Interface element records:
***

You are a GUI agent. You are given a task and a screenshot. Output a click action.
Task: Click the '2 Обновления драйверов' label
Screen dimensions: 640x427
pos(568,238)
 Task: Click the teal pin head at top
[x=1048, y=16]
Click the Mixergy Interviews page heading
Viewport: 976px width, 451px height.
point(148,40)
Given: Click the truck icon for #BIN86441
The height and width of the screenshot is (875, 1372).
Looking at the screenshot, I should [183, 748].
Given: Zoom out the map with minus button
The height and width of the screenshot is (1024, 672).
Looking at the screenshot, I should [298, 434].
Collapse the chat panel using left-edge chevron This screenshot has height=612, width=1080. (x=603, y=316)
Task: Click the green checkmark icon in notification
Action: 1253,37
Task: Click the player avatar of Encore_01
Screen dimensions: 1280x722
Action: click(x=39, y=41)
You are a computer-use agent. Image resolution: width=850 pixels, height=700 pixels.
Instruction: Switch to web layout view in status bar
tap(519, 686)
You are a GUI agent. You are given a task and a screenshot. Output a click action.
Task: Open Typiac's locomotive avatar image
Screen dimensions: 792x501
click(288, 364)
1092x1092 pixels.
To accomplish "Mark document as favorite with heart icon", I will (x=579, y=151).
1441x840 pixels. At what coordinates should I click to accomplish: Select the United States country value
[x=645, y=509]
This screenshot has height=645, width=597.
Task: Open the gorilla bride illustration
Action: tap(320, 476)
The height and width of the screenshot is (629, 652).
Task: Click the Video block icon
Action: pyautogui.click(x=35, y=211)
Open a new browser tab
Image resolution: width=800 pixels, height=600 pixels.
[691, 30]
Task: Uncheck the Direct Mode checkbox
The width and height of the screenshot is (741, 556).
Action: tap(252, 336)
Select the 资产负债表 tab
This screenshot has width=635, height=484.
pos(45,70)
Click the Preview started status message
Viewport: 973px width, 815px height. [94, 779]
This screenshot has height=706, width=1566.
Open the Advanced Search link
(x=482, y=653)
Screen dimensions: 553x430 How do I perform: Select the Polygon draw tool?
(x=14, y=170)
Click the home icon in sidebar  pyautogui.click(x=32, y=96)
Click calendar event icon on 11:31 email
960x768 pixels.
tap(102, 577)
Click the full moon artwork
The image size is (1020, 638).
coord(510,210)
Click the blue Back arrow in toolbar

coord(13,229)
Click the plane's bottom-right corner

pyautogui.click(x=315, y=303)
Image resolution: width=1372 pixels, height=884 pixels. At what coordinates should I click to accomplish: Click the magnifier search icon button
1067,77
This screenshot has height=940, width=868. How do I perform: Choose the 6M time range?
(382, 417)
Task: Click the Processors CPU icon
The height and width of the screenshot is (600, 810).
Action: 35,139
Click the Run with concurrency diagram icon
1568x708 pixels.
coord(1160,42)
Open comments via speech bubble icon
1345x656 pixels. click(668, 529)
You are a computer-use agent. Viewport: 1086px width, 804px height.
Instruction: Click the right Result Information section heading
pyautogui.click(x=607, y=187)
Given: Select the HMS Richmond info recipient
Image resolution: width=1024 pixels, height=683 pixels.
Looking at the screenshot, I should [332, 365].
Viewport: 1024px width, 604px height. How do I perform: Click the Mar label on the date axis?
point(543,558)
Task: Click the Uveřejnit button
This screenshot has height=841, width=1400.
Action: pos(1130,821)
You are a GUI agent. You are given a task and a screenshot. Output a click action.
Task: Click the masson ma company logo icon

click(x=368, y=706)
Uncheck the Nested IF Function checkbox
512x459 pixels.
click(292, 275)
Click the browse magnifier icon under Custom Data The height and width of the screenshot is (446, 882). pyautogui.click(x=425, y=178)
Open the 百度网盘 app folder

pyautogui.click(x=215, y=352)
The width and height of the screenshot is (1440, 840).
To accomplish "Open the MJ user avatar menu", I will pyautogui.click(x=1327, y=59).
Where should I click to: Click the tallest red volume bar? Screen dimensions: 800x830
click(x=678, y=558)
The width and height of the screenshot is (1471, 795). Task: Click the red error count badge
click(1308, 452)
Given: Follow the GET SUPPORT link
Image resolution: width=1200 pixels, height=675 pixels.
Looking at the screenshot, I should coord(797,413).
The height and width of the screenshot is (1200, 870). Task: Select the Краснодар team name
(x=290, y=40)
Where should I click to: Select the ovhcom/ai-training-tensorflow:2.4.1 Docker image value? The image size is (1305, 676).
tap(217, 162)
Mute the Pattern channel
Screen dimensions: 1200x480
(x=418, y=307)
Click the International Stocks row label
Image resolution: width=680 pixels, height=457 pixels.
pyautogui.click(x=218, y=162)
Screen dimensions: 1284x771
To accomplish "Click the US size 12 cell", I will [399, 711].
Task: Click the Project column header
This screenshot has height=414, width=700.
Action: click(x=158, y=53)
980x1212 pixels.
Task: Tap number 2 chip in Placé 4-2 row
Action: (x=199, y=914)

***

Copy the listing above word for word, line by line, from start to finish.

*Correct output*:
You are a GUI agent. You are given a task and a screenshot. Output a click action.
Task: Click the '2 Обновления драйверов' label
Screen dimensions: 640x427
pos(568,238)
 Task: Click the teal pin head at top
[x=1048, y=16]
Click the Mixergy Interviews page heading
Viewport: 976px width, 451px height.
point(148,40)
Given: Click the truck icon for #BIN86441
The height and width of the screenshot is (875, 1372).
Looking at the screenshot, I should [183, 748].
Given: Zoom out the map with minus button
The height and width of the screenshot is (1024, 672).
Looking at the screenshot, I should [298, 434].
Collapse the chat panel using left-edge chevron This screenshot has height=612, width=1080. (x=603, y=316)
Task: Click the green checkmark icon in notification
Action: 1253,37
Task: Click the player avatar of Encore_01
Screen dimensions: 1280x722
Action: click(x=39, y=41)
You are a computer-use agent. Image resolution: width=850 pixels, height=700 pixels.
Instruction: Switch to web layout view in status bar
tap(519, 686)
You are a GUI agent. You are given a task and a screenshot. Output a click action.
Task: Open Typiac's locomotive avatar image
Screen dimensions: 792x501
click(288, 364)
1092x1092 pixels.
To accomplish "Mark document as favorite with heart icon", I will (x=579, y=151).
1441x840 pixels. At what coordinates should I click to accomplish: Select the United States country value
[x=645, y=509]
This screenshot has height=645, width=597.
Task: Open the gorilla bride illustration
Action: tap(320, 476)
The height and width of the screenshot is (629, 652).
Task: Click the Video block icon
Action: pyautogui.click(x=35, y=211)
Open a new browser tab
Image resolution: width=800 pixels, height=600 pixels.
[691, 30]
Task: Uncheck the Direct Mode checkbox
The width and height of the screenshot is (741, 556).
Action: tap(252, 336)
Select the 资产负债表 tab
This screenshot has width=635, height=484.
pos(45,70)
Click the Preview started status message
Viewport: 973px width, 815px height. [94, 779]
This screenshot has height=706, width=1566.
Open the Advanced Search link
(x=482, y=653)
Screen dimensions: 553x430 How do I perform: Select the Polygon draw tool?
(x=14, y=170)
Click the home icon in sidebar  pyautogui.click(x=32, y=96)
Click calendar event icon on 11:31 email
960x768 pixels.
tap(102, 577)
Click the full moon artwork
The image size is (1020, 638).
coord(510,210)
Click the blue Back arrow in toolbar

coord(13,229)
Click the plane's bottom-right corner

pyautogui.click(x=315, y=303)
Image resolution: width=1372 pixels, height=884 pixels. At what coordinates should I click to accomplish: Click the magnifier search icon button
1067,77
This screenshot has height=940, width=868. How do I perform: Choose the 6M time range?
(382, 417)
Task: Click the Processors CPU icon
The height and width of the screenshot is (600, 810).
Action: 35,139
Click the Run with concurrency diagram icon
1568x708 pixels.
coord(1160,42)
Open comments via speech bubble icon
1345x656 pixels. click(668, 529)
You are a computer-use agent. Viewport: 1086px width, 804px height.
Instruction: Click the right Result Information section heading
pyautogui.click(x=607, y=187)
Given: Select the HMS Richmond info recipient
Image resolution: width=1024 pixels, height=683 pixels.
Looking at the screenshot, I should [332, 365].
Viewport: 1024px width, 604px height. How do I perform: Click the Mar label on the date axis?
point(543,558)
Task: Click the Uveřejnit button
This screenshot has height=841, width=1400.
Action: pos(1130,821)
You are a GUI agent. You are given a task and a screenshot. Output a click action.
Task: Click the masson ma company logo icon

click(x=368, y=706)
Uncheck the Nested IF Function checkbox
512x459 pixels.
click(292, 275)
Click the browse magnifier icon under Custom Data The height and width of the screenshot is (446, 882). pyautogui.click(x=425, y=178)
Open the 百度网盘 app folder

pyautogui.click(x=215, y=352)
The width and height of the screenshot is (1440, 840).
To accomplish "Open the MJ user avatar menu", I will pyautogui.click(x=1327, y=59).
Where should I click to: Click the tallest red volume bar? Screen dimensions: 800x830
click(x=678, y=558)
The width and height of the screenshot is (1471, 795). Task: Click the red error count badge
click(1308, 452)
Given: Follow the GET SUPPORT link
Image resolution: width=1200 pixels, height=675 pixels.
Looking at the screenshot, I should coord(797,413).
The height and width of the screenshot is (1200, 870). Task: Select the Краснодар team name
(x=290, y=40)
Where should I click to: Select the ovhcom/ai-training-tensorflow:2.4.1 Docker image value? The image size is (1305, 676).
tap(217, 162)
Mute the Pattern channel
Screen dimensions: 1200x480
(x=418, y=307)
Click the International Stocks row label
Image resolution: width=680 pixels, height=457 pixels.
pyautogui.click(x=218, y=162)
Screen dimensions: 1284x771
To accomplish "Click the US size 12 cell", I will [399, 711].
Task: Click the Project column header
This screenshot has height=414, width=700.
Action: click(x=158, y=53)
980x1212 pixels.
Task: Tap number 2 chip in Placé 4-2 row
Action: (x=199, y=914)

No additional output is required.